The five-year review cycles imply an unprecedented opportunity for civil society engagement in long-term development planning.
This architecture is markedly different from the Kyoto Protocol’s, which approach would have meant negotiating a concept of what each country should do, and then a mechanism of enforcement—something which would have taken many more years and may have been of dubious effect or ambition as we’d have landed in a lowest-common-denominator arrangement. Nevertheless, the Paris Agreement does imply that countries have some responsibility to what they’re describing as climate action for a common good.
There’s also provision for a self-determined long-term strategy that countries will return “by 2020” (See Decision 36, and Article 4, para 19 of the Paris Agreement), describing their pathways for low-carbon development and ultimately moving to emissions neutrality, in alignment with the long-term goal.
Given that international enforcement is so problematic, who polices these actions and plans? Although there can be a degree of diplomatic pressure, the heart of the enforcement for ambition is, I believe, with the citizenry of each country. This is perhaps the most remarkable outcome of the new climate action regime—that, given the self-determined design at the heart of the regime, that there’s more power in a country’s own citizenship and civil society in general to guide a low-carbon development pathways than may lie in other sovereign countries.
If we recall that governments mobilised great efforts of public consultations in preparing their preliminary contributions (INDCs) for the Paris Agreement, then it’s clear that the new regime’s iterative five-year cycle implies that this consultative process will be more regular, even in the longer-term context of the 2020 presentation of low-emission development strategies noted above.
There are great public and economic benefits stemming from moving to low-carbon, resilient development, not only in terms of new development and employment opportunities, but also in terms of health and resiliency benefits, as adapted societies will necessarily have better water and energy independence than at any previous time: a greater share of renewable energy sources in a domestic grid implies independence from international energy sourcing arrangements—this is the first opportunity for this since the industrial revolution—as well as the opportunity for more revenues to remain within an economy. Moreover, there are clear health and quality-of-life enhancements associated with better urban planning, as well as the benefits of energy independence, adaptation and clean air.
In this new arrangement, it will be essential and natural for citizens to have a more informed role in the shaping of national development pathways, reminding governments of their own climate action promises, the commitment to sustainable and resilient development, and the myriad of benefits inherent to an early and earnest adoption of the new development paradigm.

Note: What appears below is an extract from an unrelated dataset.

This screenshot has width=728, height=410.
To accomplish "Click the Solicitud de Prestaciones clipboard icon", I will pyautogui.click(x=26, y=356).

These requirements imply that civil society will have unprecedented engagement in long-term, low-carbon sustainable development planning through the consultative phases of these cycles, which will now be part of national planning, and which consultations by necessity must cover longer-term periods than merely political cycles (which may sometimes hinder such considerations), in order to secure great benefits that equally outlast political cycles, and the avoidance of even greater costs that also outlast political cycles. This is, I believe, among the hidden triumphs of the Paris Agreement.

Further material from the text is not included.